I don't get it. They were never on the radar. They are now. They've got more than 140 million users.

> I keep hearing that their mobile browser is big, but it seems that nobody has ever visited any of my sites using it.

It has 1/4 of the mobile browser market, and mobile browsing is expected to be bigger than PCs in a couple of years (it's actually growing that fast).

Opera exists on the basis of the superb mobile browsers - Opera Mobile and _especially_ Opera Mini. (there was a previous post about this http://news.ycombinator.com/item?id=1882753)

In India, where smartphone penetration has just started, pretty much Opera Mini is defacto here. Especially with the cheap, underpowered Chinese smartphones which come pre-installed with Opera Mini.

In fact, a significant percentage of Nokia phones out here are preinstalled with Opera Mini (or Opera Mobile).
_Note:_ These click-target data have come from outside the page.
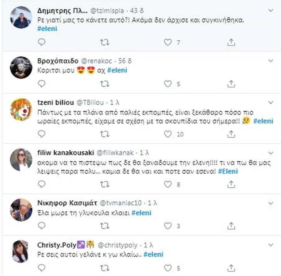This screenshot has height=276, width=281.
Task: Click the #Eleni hashtag in filiw's tweet
Action: coord(228,171)

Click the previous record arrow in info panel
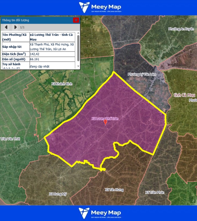[6, 27]
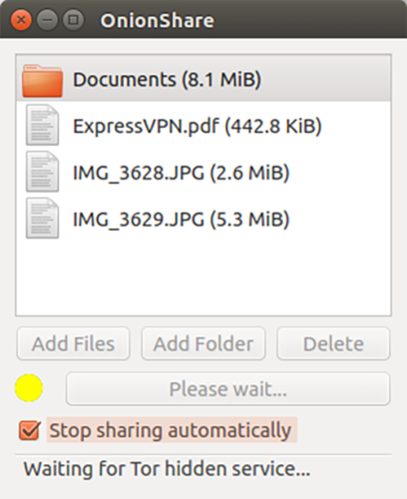Click empty area of the file list
407x499 pixels.
pos(204,277)
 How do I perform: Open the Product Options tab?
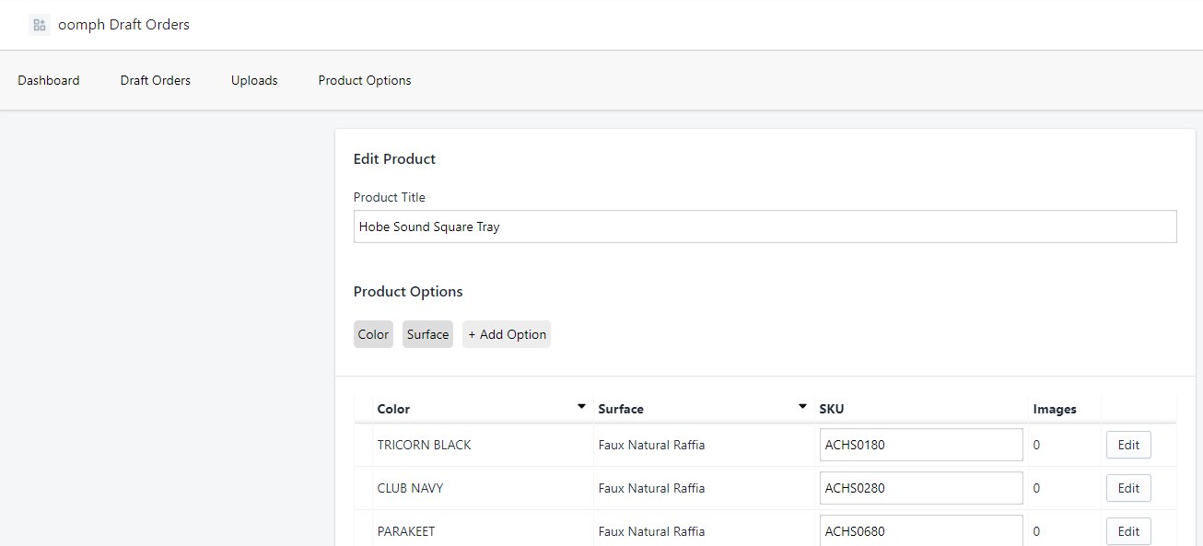tap(365, 80)
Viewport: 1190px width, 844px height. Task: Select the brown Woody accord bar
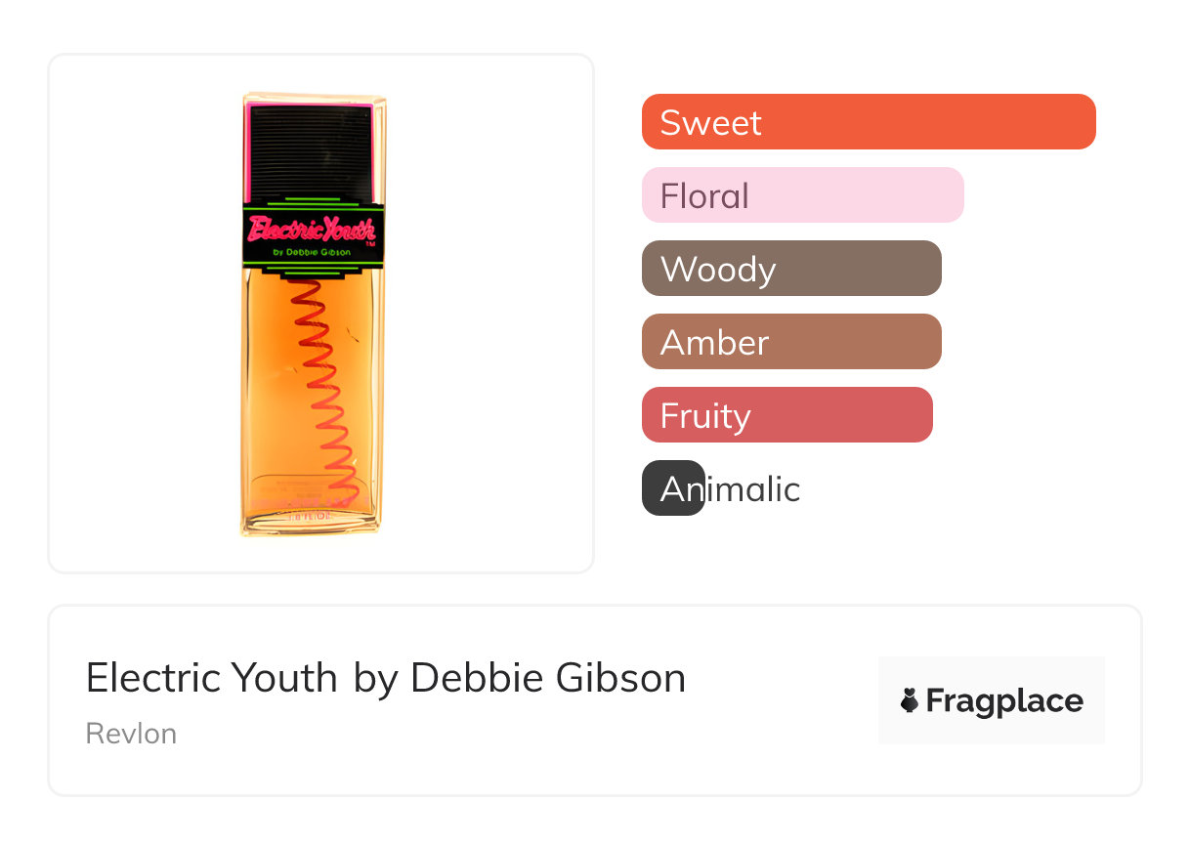pyautogui.click(x=790, y=269)
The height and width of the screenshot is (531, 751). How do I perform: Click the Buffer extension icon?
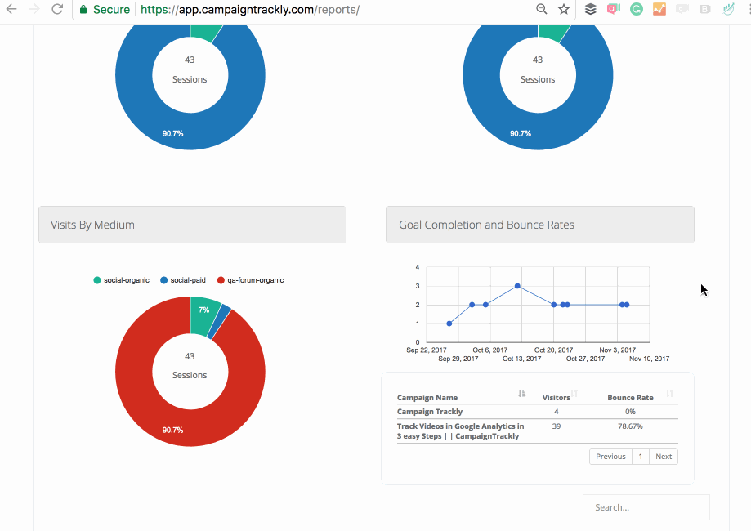(x=590, y=9)
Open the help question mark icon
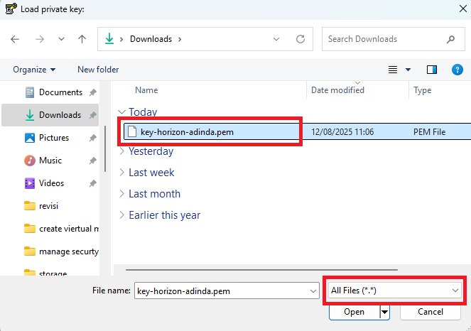 click(458, 70)
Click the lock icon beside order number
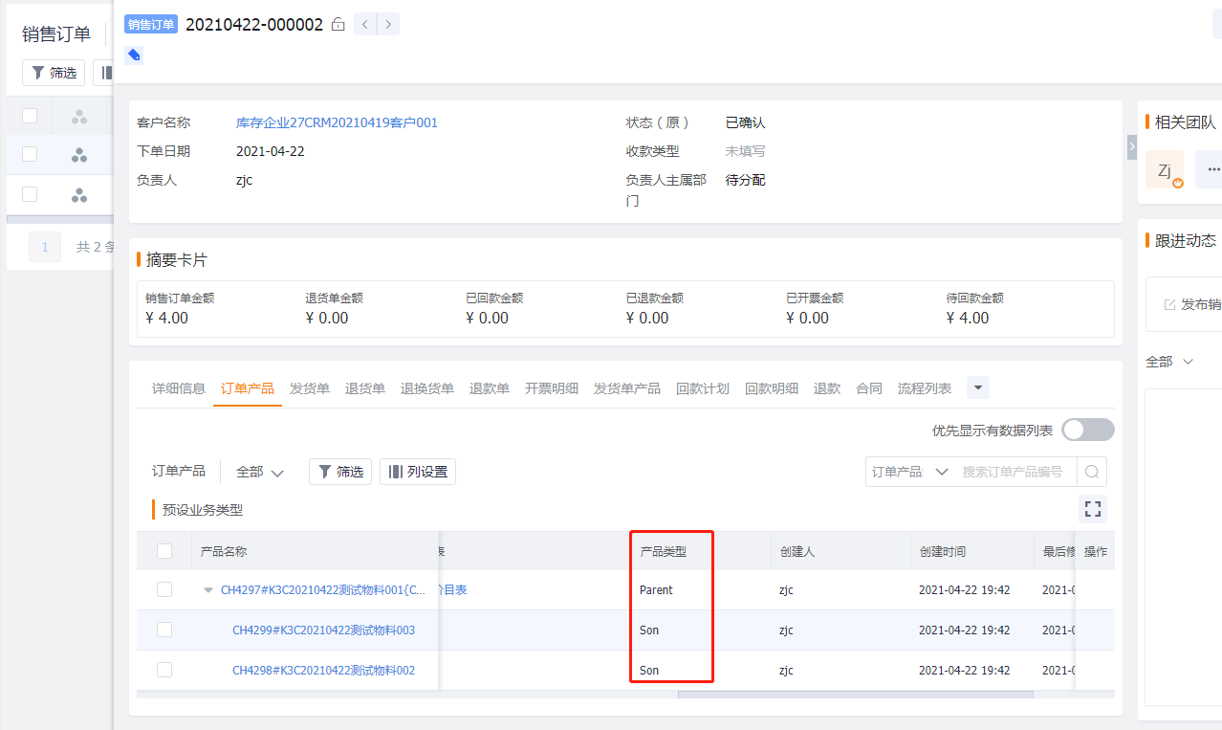1222x730 pixels. [x=338, y=25]
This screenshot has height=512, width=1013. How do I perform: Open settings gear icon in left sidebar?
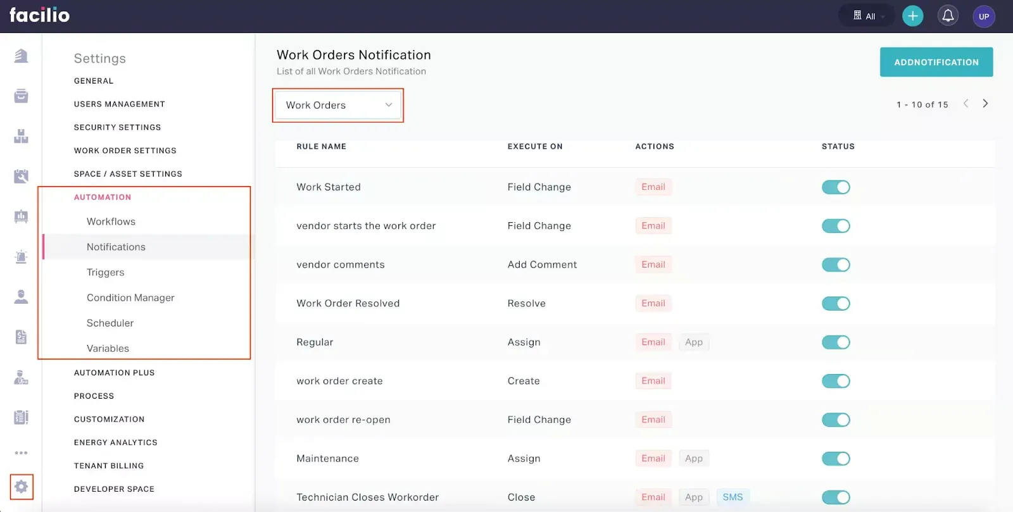point(22,487)
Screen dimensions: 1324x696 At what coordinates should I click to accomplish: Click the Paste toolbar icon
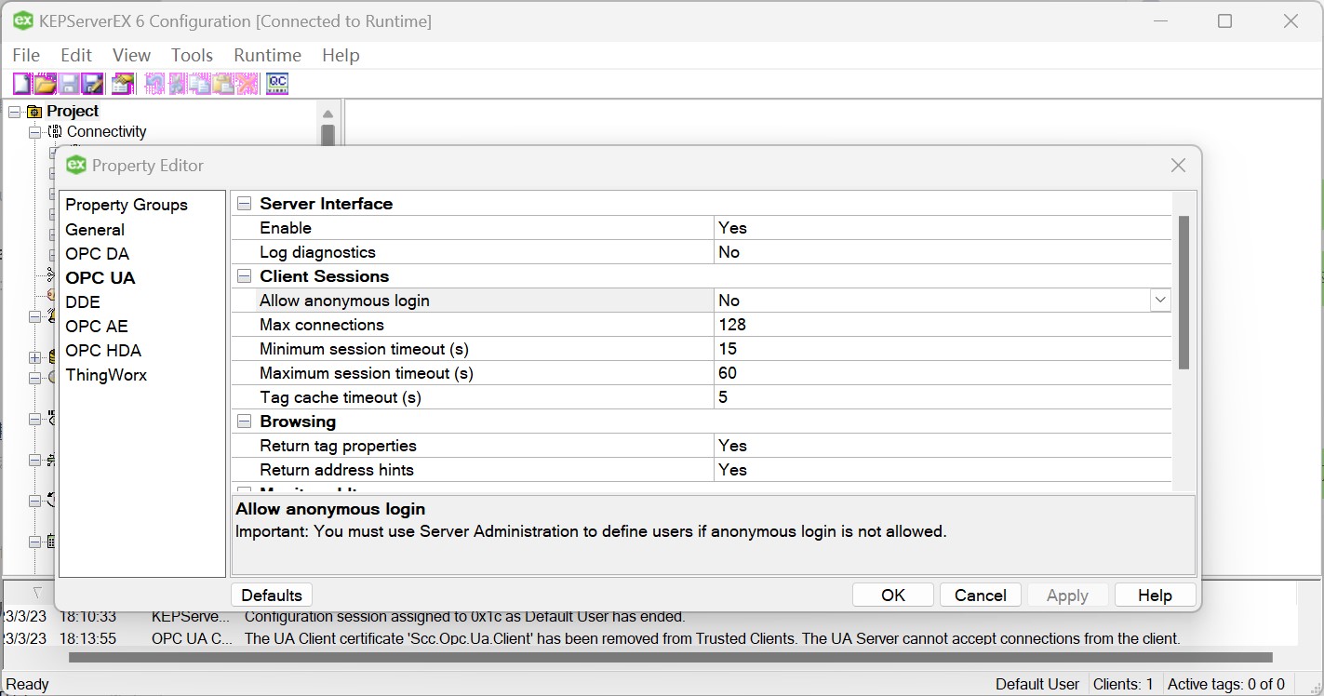point(225,83)
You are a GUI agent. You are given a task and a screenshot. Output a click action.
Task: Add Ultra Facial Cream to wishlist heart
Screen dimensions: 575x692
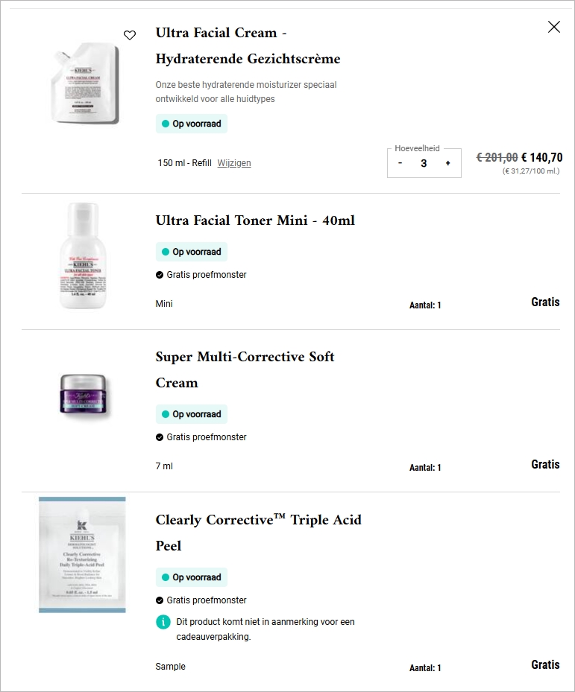pos(130,35)
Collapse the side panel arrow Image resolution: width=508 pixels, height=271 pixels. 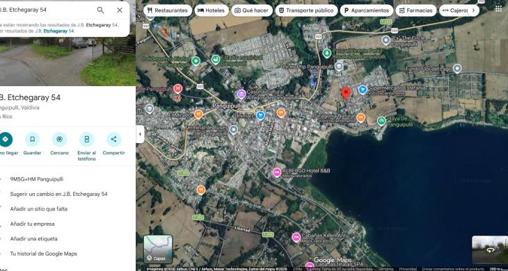pyautogui.click(x=140, y=134)
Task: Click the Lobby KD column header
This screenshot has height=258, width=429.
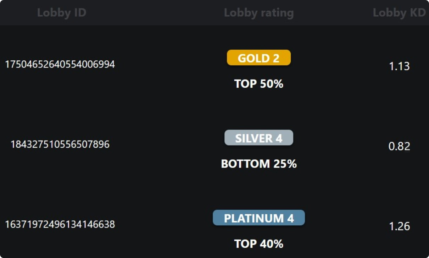Action: 399,13
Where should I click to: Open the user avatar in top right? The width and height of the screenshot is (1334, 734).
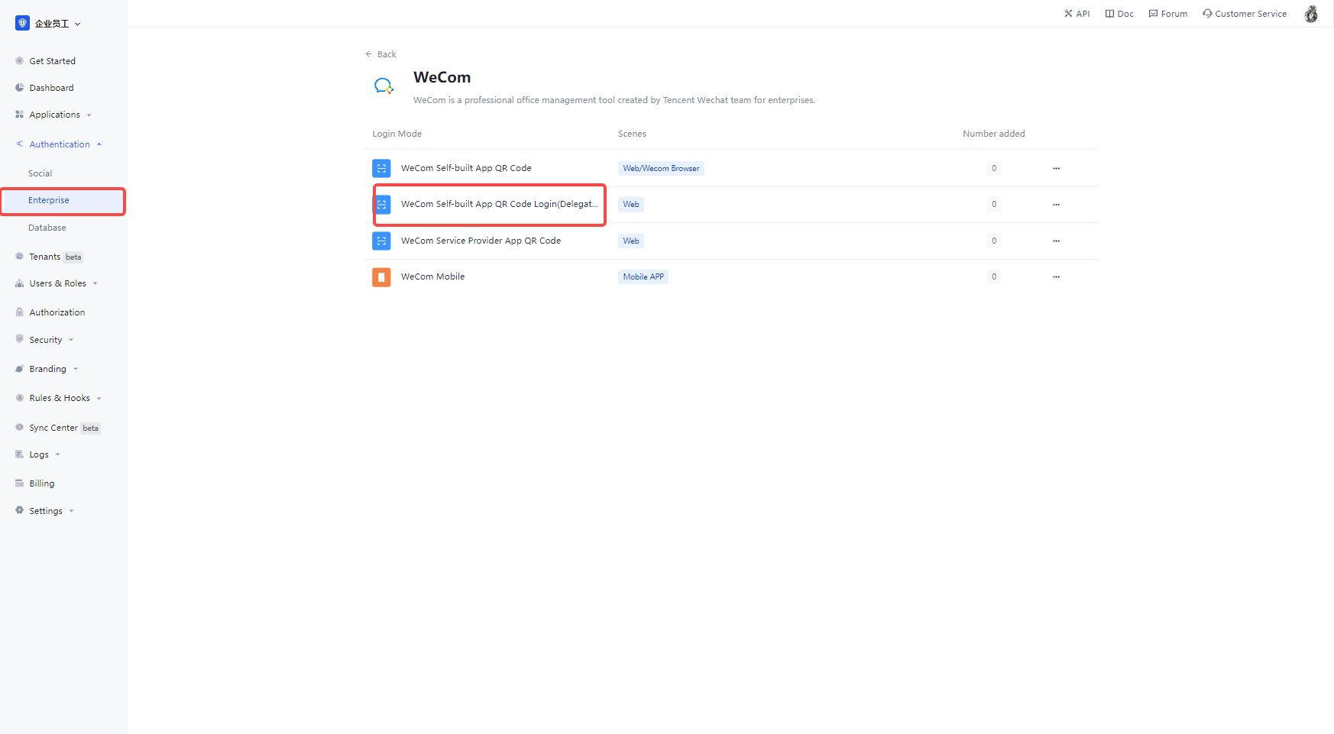click(x=1310, y=14)
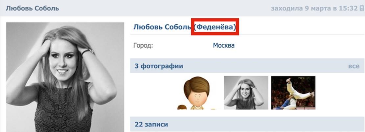Open the "3 фотографии" section heading
This screenshot has width=365, height=132.
(x=159, y=66)
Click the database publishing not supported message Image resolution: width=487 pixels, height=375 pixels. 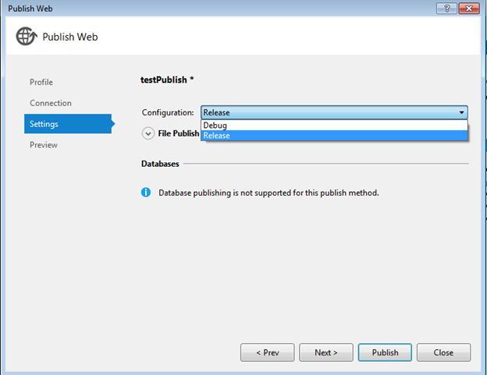pos(268,193)

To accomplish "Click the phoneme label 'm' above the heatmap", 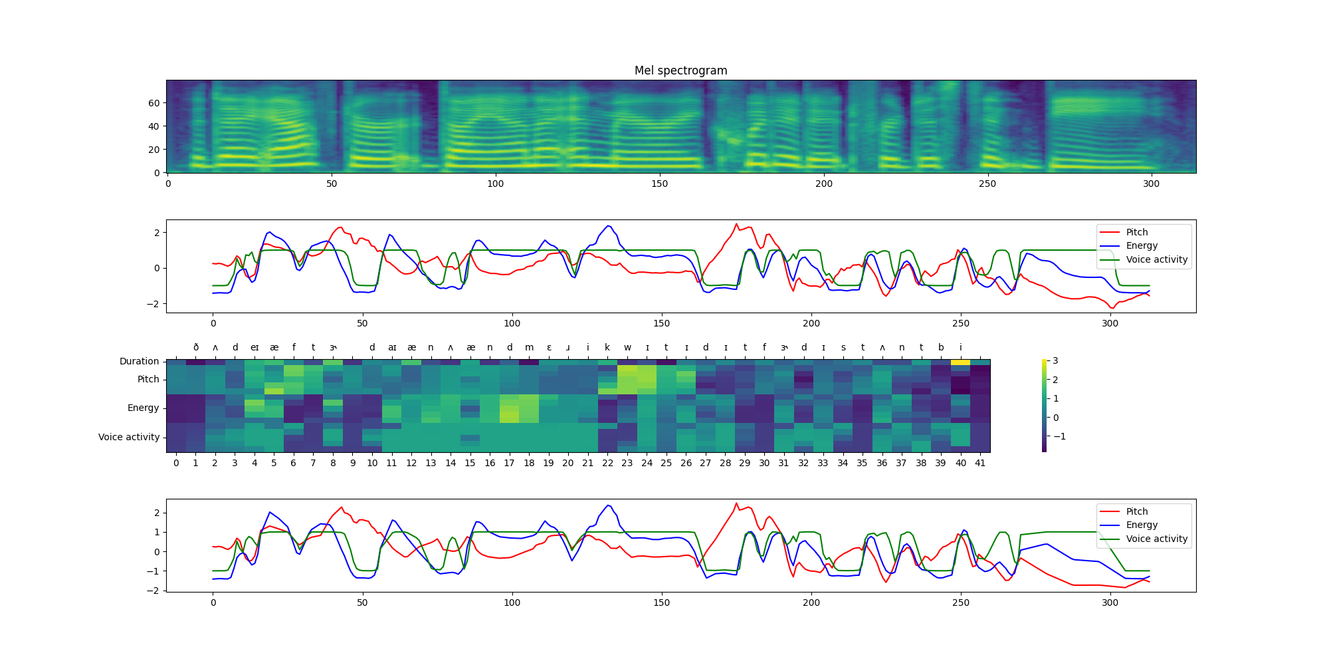I will pyautogui.click(x=529, y=347).
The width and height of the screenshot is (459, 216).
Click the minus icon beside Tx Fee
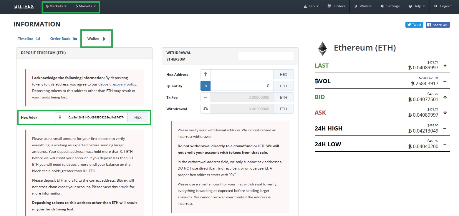(x=206, y=98)
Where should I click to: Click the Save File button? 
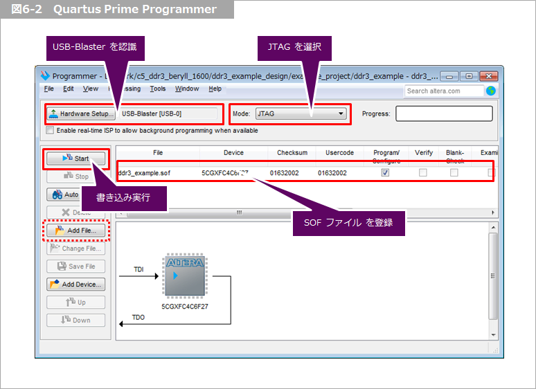pyautogui.click(x=76, y=266)
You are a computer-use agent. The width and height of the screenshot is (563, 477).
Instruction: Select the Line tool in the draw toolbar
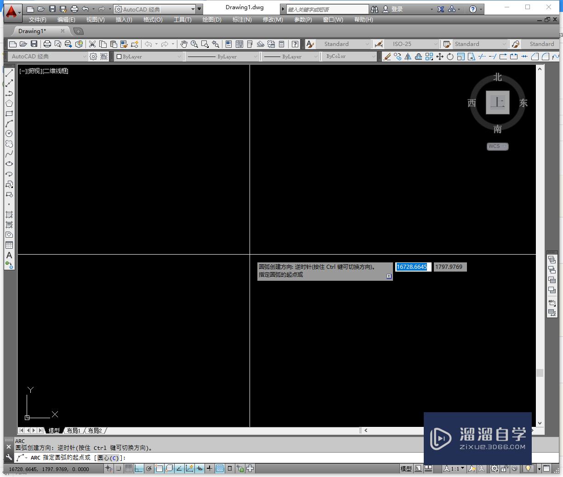[x=9, y=73]
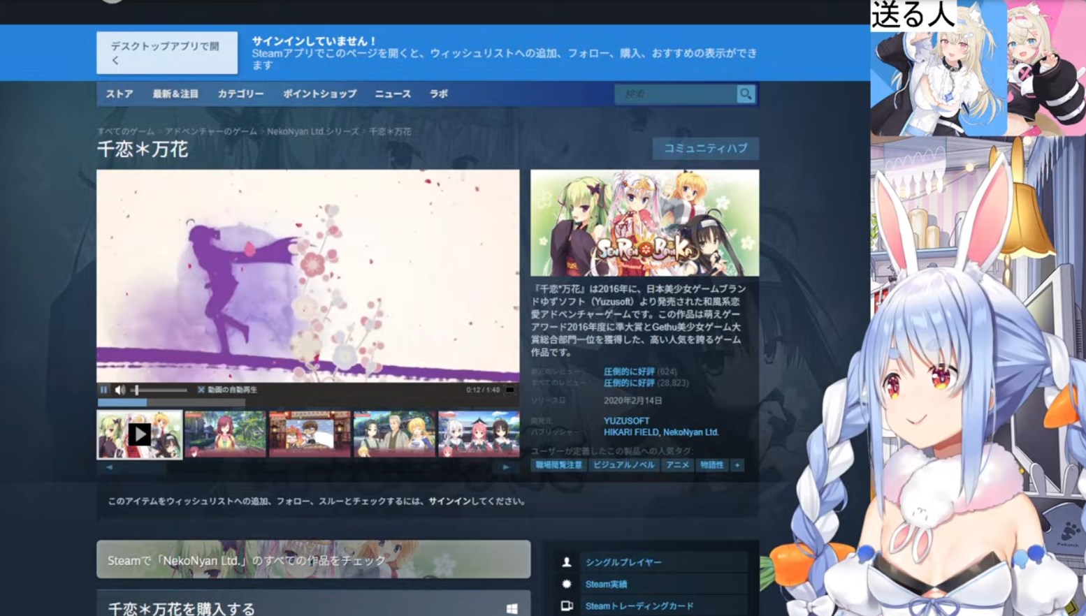Open the 最新&注目 menu

[175, 94]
I'm pretty sure there is a per-device licensing that is making money for them.

More than 1/3 of Opera's revenue is from the desktop browser. It's simply false to claim that it exists on the basis of mobile browsers (superb or not).
I was excited to see they decided to add extension support. Unfortunately it seems quite limited for now. Essentially you have greasemonkey scripts plus a button on the toolbar. Also the extension API is extremely buggy at the moment, which makes it painful to write extension but its still a development build so it's ok.

Looking at the changelogs I'm surprised to see regressions in basic features of the browsers. I wonder if the firefox and chrome trunks have the same kinds of bugs.

Immediately used 160MB upon starting the program. Firefox is lean compared to that.
A random number like that is pretty useless. Opera has dynamic handling of RAM, so if you have a lot of it, it will use more. If you have less, it will use less.

I'm guessing you have at least 1-2 GB RAM.

By the way, claiming that Firefox is lean because it sets hard limits instead of adapting the memory usage dynamically is pretty silly...
You can manually set the memory cache in Preferences.

I figure that unused RAM is wasted RAM. If I've got 4GB of RAM and all that caching allows to browse faster (going back a page in Opera is lightening fast), then I applaud it.

I like getting downvoted for not knowing the minutia of a program's memory handling. Thanks, people.

To Osiris: Given I'm not aware of that 150+ MB being dynamic, I assume that's 150MB I'm not getting back if and when I need it. I play memory-eating video games and use VMs; 150MB for a web browser looks like a lot when you've got to trim the fat off your running processes.

Does Opera reduce its memory footprint when you are low on RAM?